Thursday, May 14, 2009

Louis St.Lewis feature, The Raleigh Extra

Louis St.Lewis : Making a Place of His Own

Spotlight the Arts- The Raleigh Extra
by Ivan R. Waldorf

Louis St.Lewis means to turn heads- and he succeeds.

There is more to art than pen to paper, brush to canvas, or bow to string. Art is as much entertainment as anything else, and it helps to bring that overlooked element to bear when seeking a wider audience for your work.

That, in a nutshell is part of the magic that is Louis St.Lewis, the expressive young artist who was commissioned this year to create the signature poster for Artsplosure.  And what a collection of emotions and images it is.  Much like it's creator.

" I learned early on that I needed to market myself effectively," St.Lewis says, " and I believe I have been successful in doing so."   Indeed.

He lives as most other artists and would-be artist can only dream of.  He is an artist, full time.  His works sell for thousands of dollars and are sought after,  And he is free to be whoever he discovers himself to be.  Not bad for something considered a hand-to-mouth business.

" I've tried to market myself in the manner of the late 19ths and early 20th centuries, when artists were valued as something important," he says.  "Art is entertainment, just like the movies, shows or any kind of show business.  People want to be entertained, so I use costumes, a limo, an entourage, because it livens things up when I arrive."

But what about all that stuff about artistic purity?  It's all in the eye of the beholder, apparently, because this artist, having been booted out of every college  and art school he attended- not for failure to perform, but failure to conform- has left his purer classmates in the dust.

"None of the people who graduated from the schools I went to are still in the arts." Louis says.

And as one looks at the Artsplosure poster, it's easy to see the influence of Louis' favoritesm like Warhol and Dali.   But there's a lot of Louis St.Lewis there too.

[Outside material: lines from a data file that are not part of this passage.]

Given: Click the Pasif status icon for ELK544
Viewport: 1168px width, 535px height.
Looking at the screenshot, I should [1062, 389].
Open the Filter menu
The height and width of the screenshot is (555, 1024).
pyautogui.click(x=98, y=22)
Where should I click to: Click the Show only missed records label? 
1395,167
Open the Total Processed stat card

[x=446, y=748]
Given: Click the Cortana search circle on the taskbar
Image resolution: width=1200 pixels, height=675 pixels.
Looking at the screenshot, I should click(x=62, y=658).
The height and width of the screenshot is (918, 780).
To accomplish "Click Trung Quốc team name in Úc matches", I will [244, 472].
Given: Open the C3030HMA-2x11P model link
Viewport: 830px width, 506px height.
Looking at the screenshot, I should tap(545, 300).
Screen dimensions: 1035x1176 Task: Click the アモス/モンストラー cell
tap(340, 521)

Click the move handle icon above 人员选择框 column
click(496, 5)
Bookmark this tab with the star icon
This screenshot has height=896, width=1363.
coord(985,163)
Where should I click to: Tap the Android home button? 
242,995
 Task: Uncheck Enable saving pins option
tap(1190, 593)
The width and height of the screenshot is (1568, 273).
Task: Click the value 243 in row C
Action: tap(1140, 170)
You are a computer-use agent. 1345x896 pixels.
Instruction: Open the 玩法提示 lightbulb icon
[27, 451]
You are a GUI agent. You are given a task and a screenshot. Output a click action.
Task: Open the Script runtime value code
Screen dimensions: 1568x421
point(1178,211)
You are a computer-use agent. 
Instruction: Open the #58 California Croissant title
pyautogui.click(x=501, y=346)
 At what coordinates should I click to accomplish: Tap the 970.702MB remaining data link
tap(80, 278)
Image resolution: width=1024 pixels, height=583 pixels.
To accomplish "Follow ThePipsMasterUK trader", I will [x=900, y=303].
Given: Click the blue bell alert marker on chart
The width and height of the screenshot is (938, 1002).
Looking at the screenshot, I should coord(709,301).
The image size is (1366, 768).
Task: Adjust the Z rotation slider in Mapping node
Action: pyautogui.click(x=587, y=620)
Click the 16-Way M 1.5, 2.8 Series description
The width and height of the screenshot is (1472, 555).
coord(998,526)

After all, how many people could stand at the top of the Eiffel Tower and see it - the Tower- as a jazz horn in the hands of Sir Walter Raleigh, surrounded by classic images of The Louvre, while understanding Paris as a town " just like Raleigh, except not quite."

After all, that's what art is all about-seeing  the ordinary in an extraordinary way.  That's what makes Louis St.Lewis the artist he is- something no classroom or workshop knows to teach.  It must be discovered within.